Same with blogging. The top 10 most popular blogs post more than once per day; some have used this as evidence that frequent posting is how to get popular. But when I look at my own list of favorite bloggers, most post once or twice a week at most, and some successful bloggers insist popularity increases when you post less often.
I've gone link-crazy here to illustrate a point -- that this isn't just a few people chatting about pros and cons, these are armies of bloggers, writers, and CEOs vehemently blasting away at each other. What's a little startup owner to do with all this? Who has the free time to study and research all this?
Surely the conclusion is that Twitter won't make or break your business and posting frequency won't make or break your blog.
The root problem is that the so-called "examples" we're supposed to learn from are outliers. An "outlier" is a data point well outside the normal range -- a statistical anomaly.
Malcolm Gladwell, winner of my award for Smartest Carrot-Top Lookalike, just wrote a book about outliers.
Like his other works, it's well-written, entertaining, and often incorrect.
Still, he presents evidence that at very high levels of achievement, no factor can be used to predict the success. For example, Nobel laureates are just as likely to come from unknown schools as from the Ivy Leagues.
I've noticed this in professional sports too. Kids learn the "right way" to throw a baseball, but watch major league pitchers and you'll notice they all do it differently. On a bicycle there's a correct seat height and top tube length to maximize power and prevent injury, but Jan Ulrich won the Tour de France with a short seat.

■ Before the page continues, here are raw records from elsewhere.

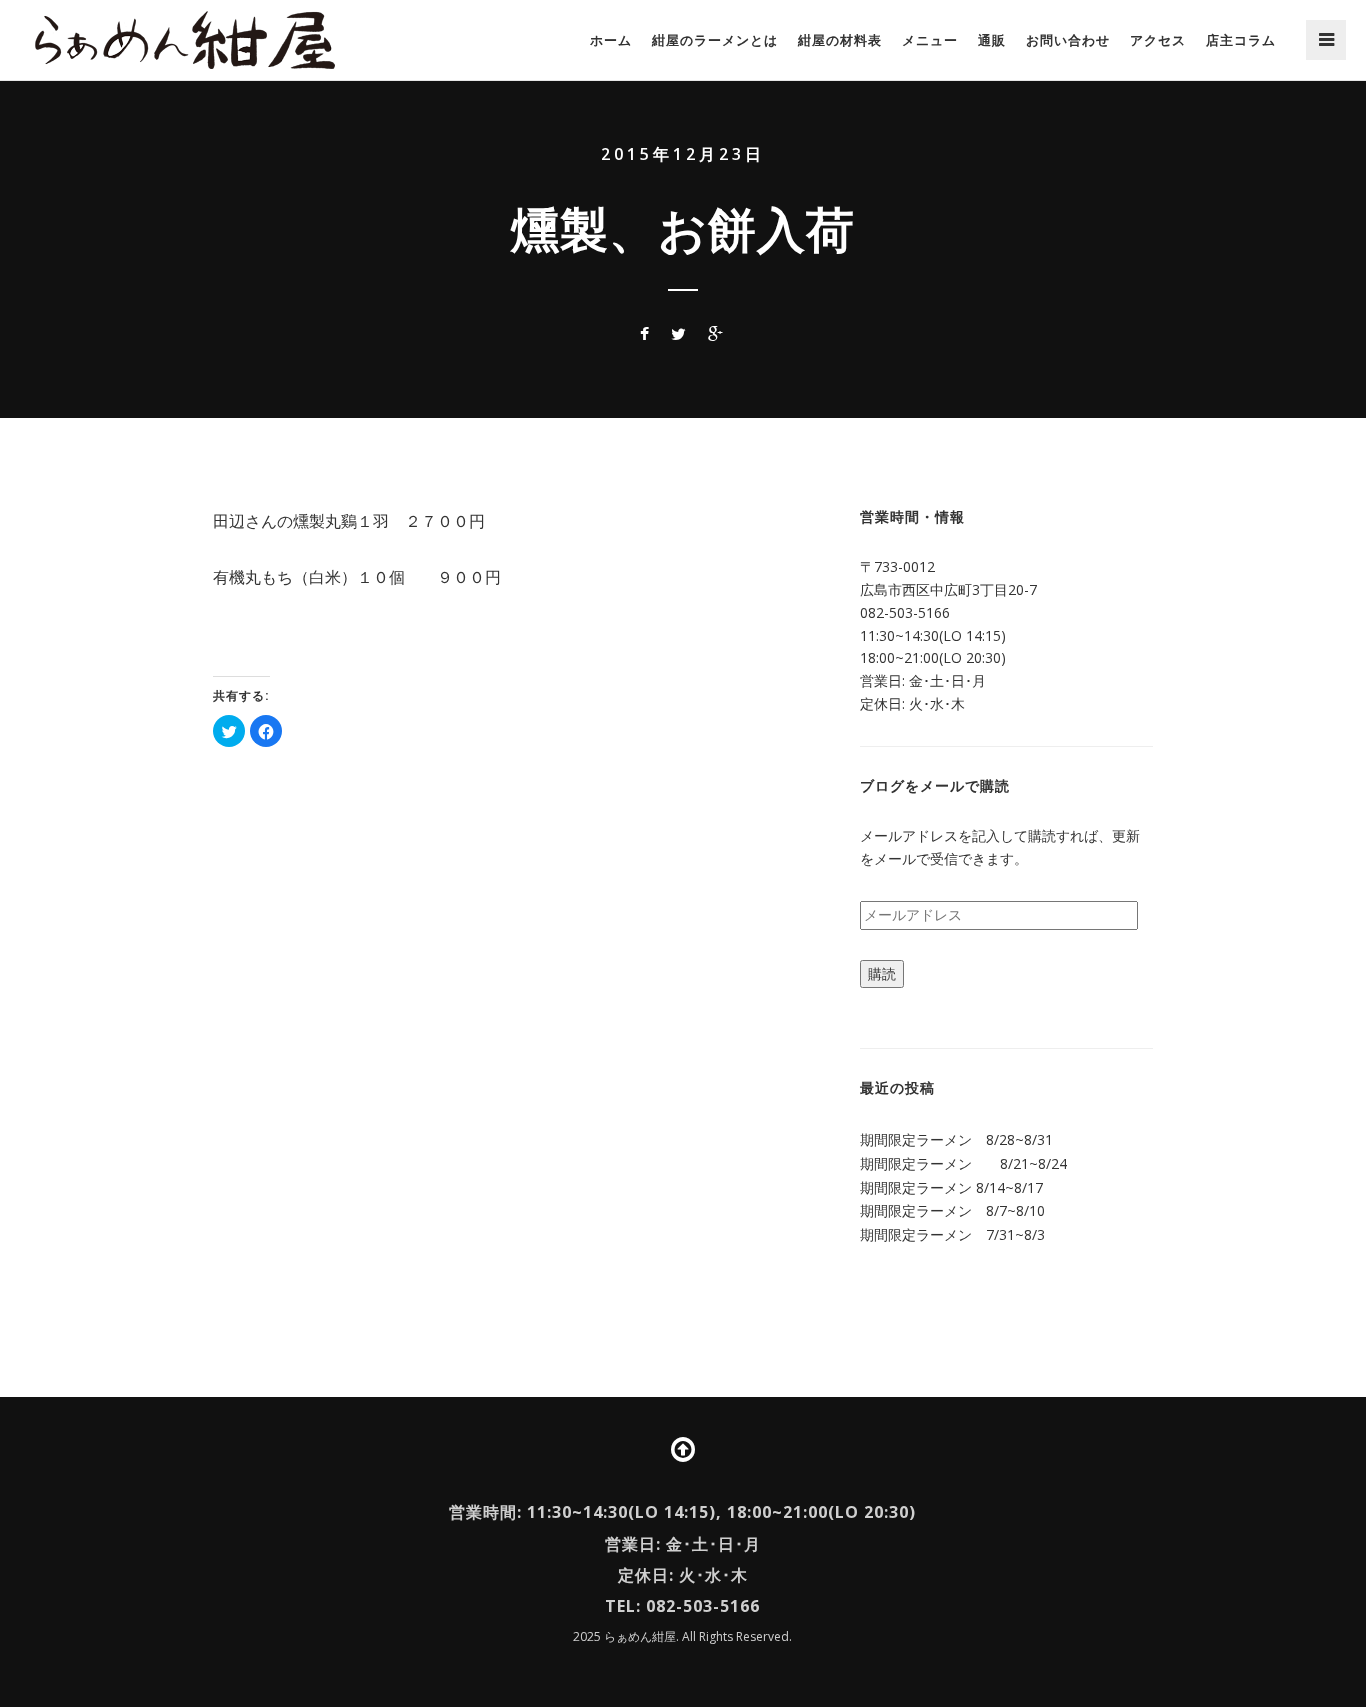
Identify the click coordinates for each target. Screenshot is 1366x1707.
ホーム (611, 40)
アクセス (1158, 40)
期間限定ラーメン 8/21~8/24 (963, 1163)
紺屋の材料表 (840, 40)
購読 (882, 973)
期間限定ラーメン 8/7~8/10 (952, 1210)
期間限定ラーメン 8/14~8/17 (951, 1187)
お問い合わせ (1068, 40)
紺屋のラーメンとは (715, 40)
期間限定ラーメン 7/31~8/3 (952, 1234)
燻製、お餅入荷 (683, 228)
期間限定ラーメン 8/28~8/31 (956, 1139)
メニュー (930, 40)
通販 (992, 40)
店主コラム (1241, 40)
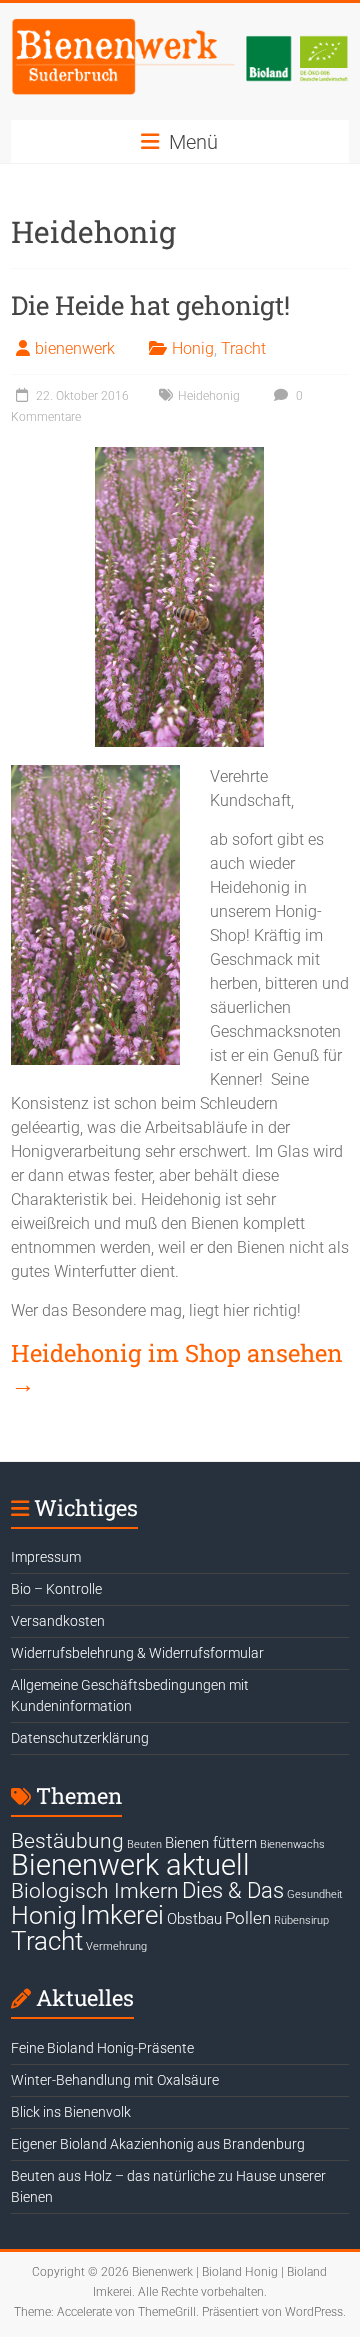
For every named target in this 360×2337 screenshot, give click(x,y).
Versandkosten (58, 1621)
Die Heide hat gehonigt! (150, 305)
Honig (193, 348)
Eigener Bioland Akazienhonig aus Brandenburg (158, 2144)
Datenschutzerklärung (80, 1738)
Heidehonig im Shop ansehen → (177, 1368)
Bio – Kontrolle (56, 1589)
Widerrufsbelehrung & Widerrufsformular (137, 1653)
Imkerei (122, 1915)
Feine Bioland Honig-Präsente (102, 2048)
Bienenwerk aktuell (130, 1865)
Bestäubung (67, 1841)
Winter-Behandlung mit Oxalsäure (115, 2080)
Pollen (248, 1918)
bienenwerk (75, 348)
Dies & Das (233, 1890)
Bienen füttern (211, 1843)
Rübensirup (301, 1920)
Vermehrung (116, 1946)
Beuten (144, 1844)
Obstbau (194, 1919)
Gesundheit (315, 1894)
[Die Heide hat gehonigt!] (179, 456)
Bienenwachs (292, 1844)
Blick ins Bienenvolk (71, 2112)
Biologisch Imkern (95, 1891)
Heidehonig (209, 396)
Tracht (243, 348)
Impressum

Because outliers are so far outside the norm, standard rules don't apply.
This "outlier principle" -- that extreme success is not due to simple, controllable factors -- explains the contradictions above. Zappos made over a billion dollars last year because of fantastic customer service while Amazon is the largest online retailer and doesn't even publish a phone number.
Both work because even something as fundamental as how you deal with customer service doesn't explain runaway success.
In fact, if I could pick something that all these companies have in common it's that they aren't afraid to buck conventional wisdom if they think it would be contradictory to their culture.
These companies have redefined "conventional wisdom." Is it your turn to buck the trend?